= Items from a dataset =
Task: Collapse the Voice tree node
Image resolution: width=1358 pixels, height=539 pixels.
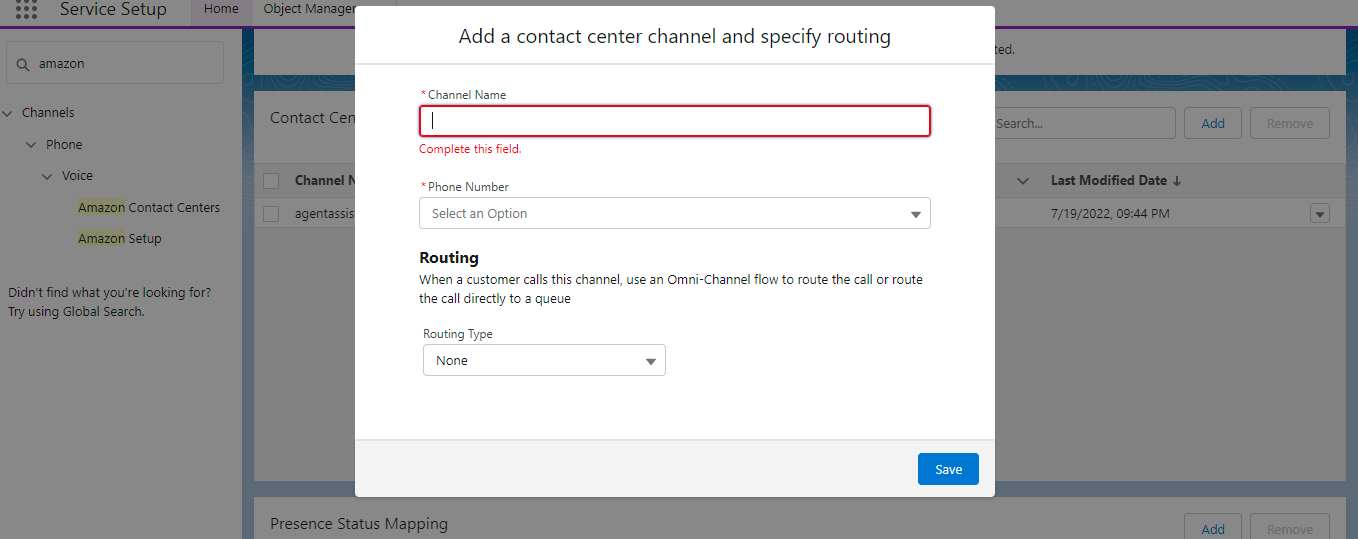Action: point(47,176)
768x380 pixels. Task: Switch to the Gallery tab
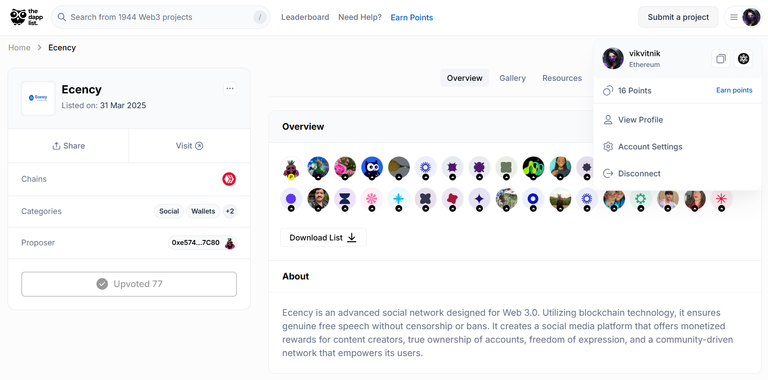(512, 78)
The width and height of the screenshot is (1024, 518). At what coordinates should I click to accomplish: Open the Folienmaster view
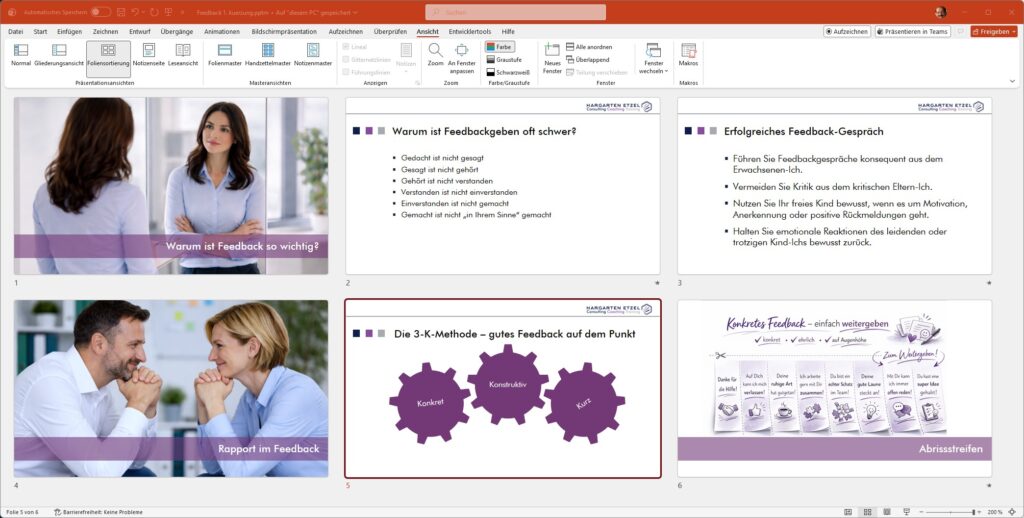coord(225,54)
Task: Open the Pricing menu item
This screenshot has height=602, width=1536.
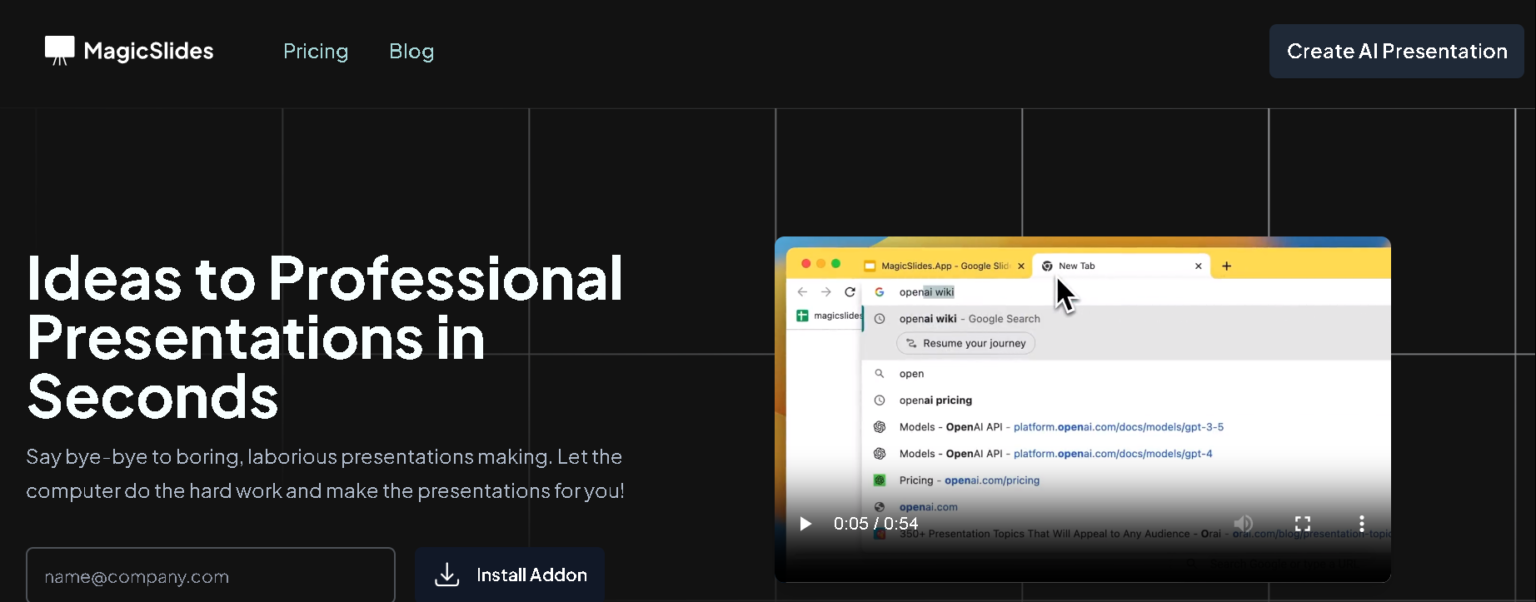Action: 316,51
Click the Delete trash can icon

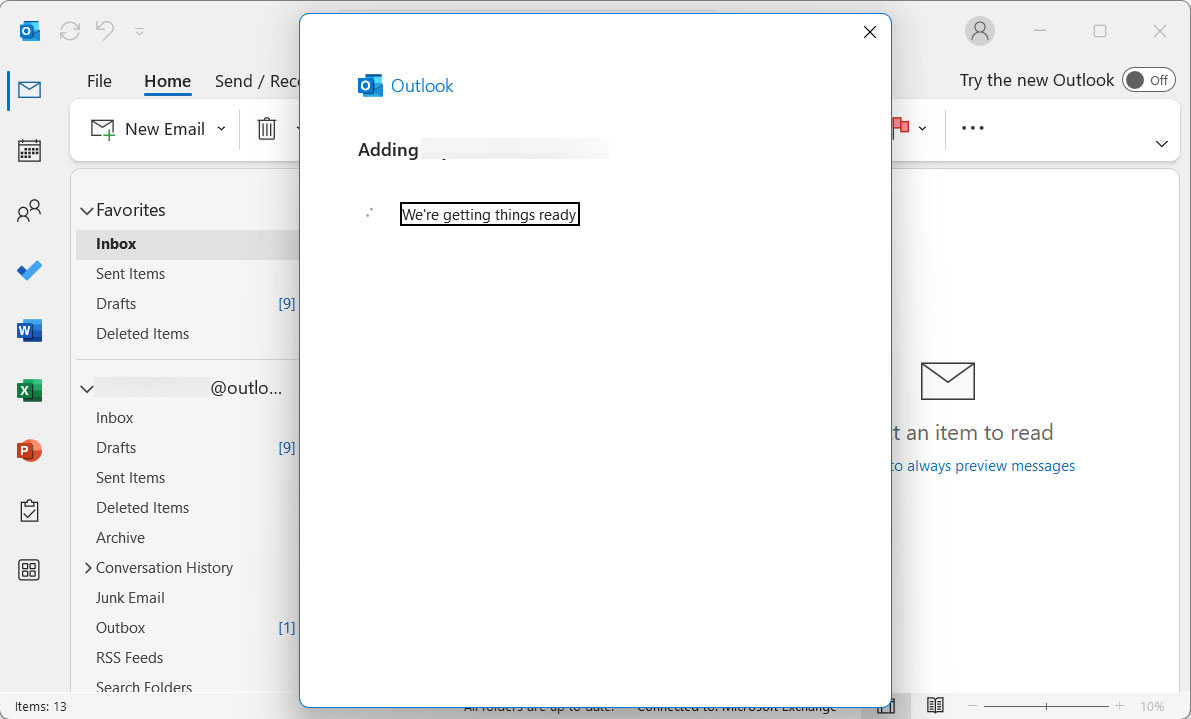pyautogui.click(x=266, y=129)
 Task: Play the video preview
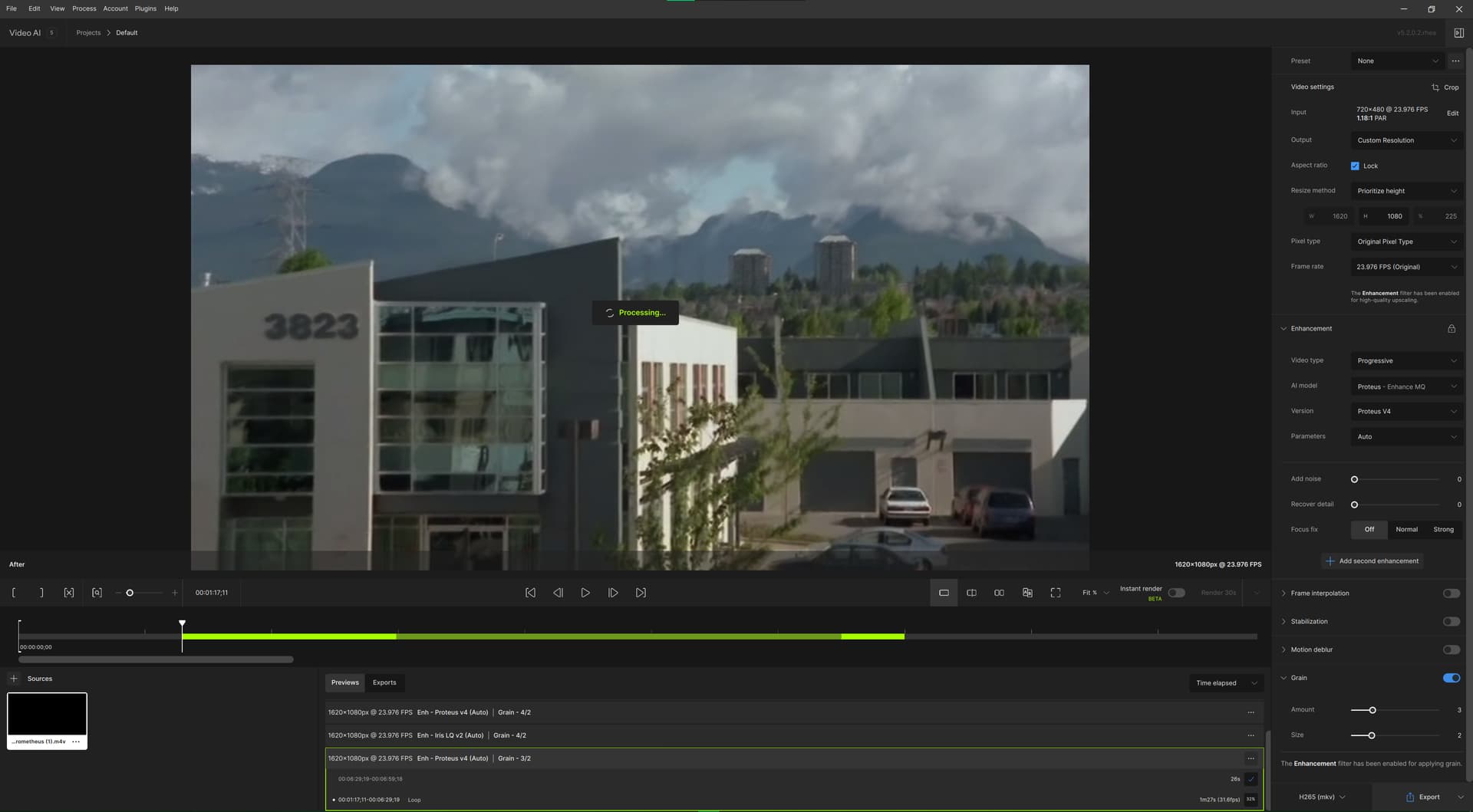585,593
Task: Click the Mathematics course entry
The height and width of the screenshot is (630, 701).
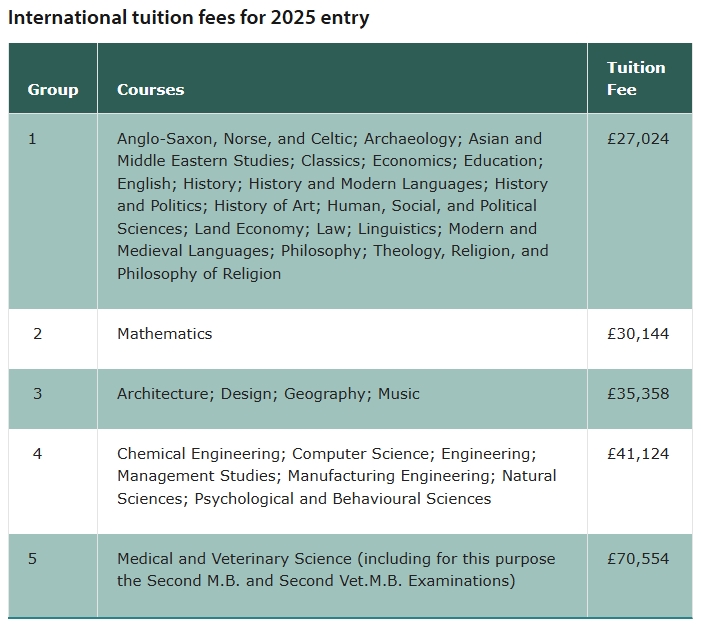Action: (x=164, y=334)
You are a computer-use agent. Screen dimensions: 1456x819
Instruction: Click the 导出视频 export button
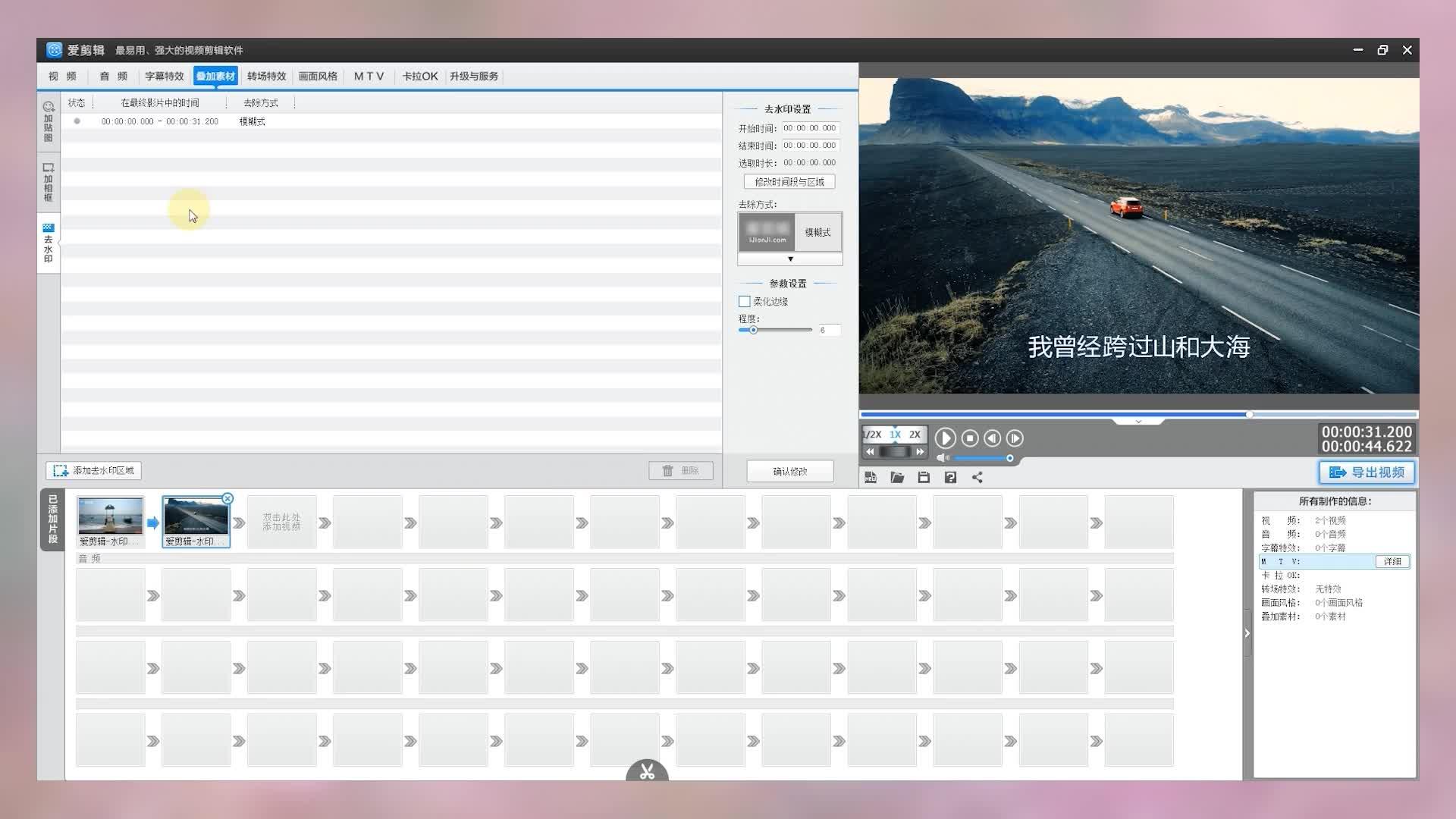(1367, 472)
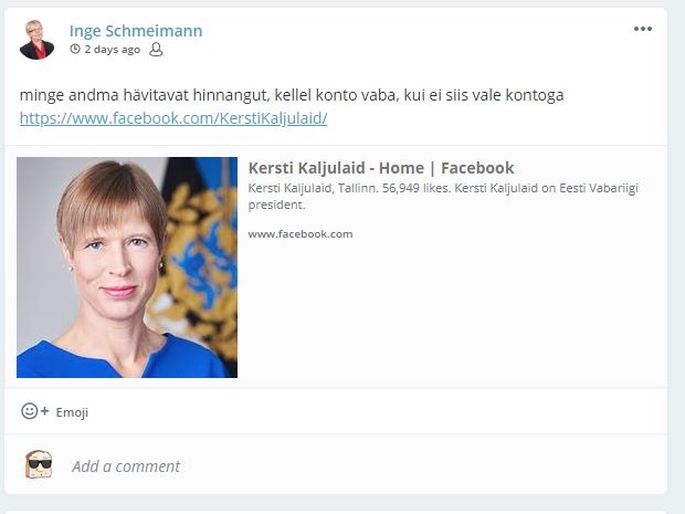Click the plus sign next to the smiley
The image size is (685, 514).
[45, 411]
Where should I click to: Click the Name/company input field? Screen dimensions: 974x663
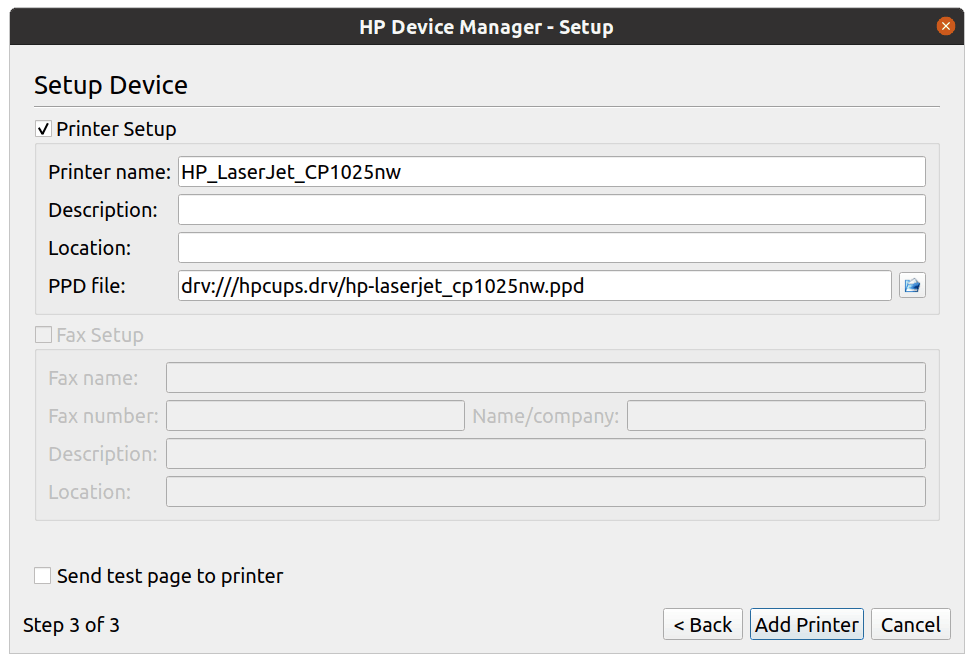pyautogui.click(x=775, y=416)
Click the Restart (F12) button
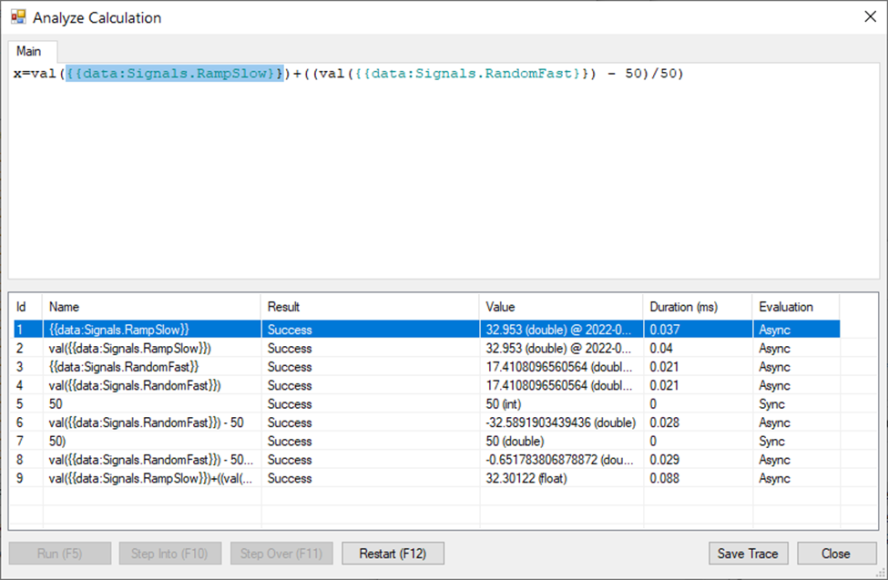The width and height of the screenshot is (888, 580). coord(393,553)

= Problem description =
Could you output the full set of entries exactly, skipping every picture?

= Response box =
Task: Collapse the Voice tree node
Image resolution: width=1358 pixels, height=539 pixels.
Action: point(47,176)
768x380 pixels. Task: Switch to the Gallery tab
(512, 78)
The width and height of the screenshot is (1024, 518). At what coordinates should I click to accomplish: Open the Folienmaster view
coord(225,54)
Task: Open the Pricing menu item
This screenshot has height=602, width=1536.
Action: 316,51
Click the Delete trash can icon

pyautogui.click(x=266, y=129)
 Task: Play the video preview
585,593
Task: Click the Mathematics course entry
The height and width of the screenshot is (630, 701).
Action: (x=164, y=334)
You are a computer-use agent. Screen dimensions: 1456x819
Instruction: Click the 导出视频 export button
(1367, 472)
Click the plus sign next to the smiley
The image size is (685, 514).
[45, 411]
Where should I click to: Click the Name/company input field? Screen dimensions: 974x663
pyautogui.click(x=775, y=416)
Click the Restart (F12) button
The width and height of the screenshot is (888, 580). coord(393,553)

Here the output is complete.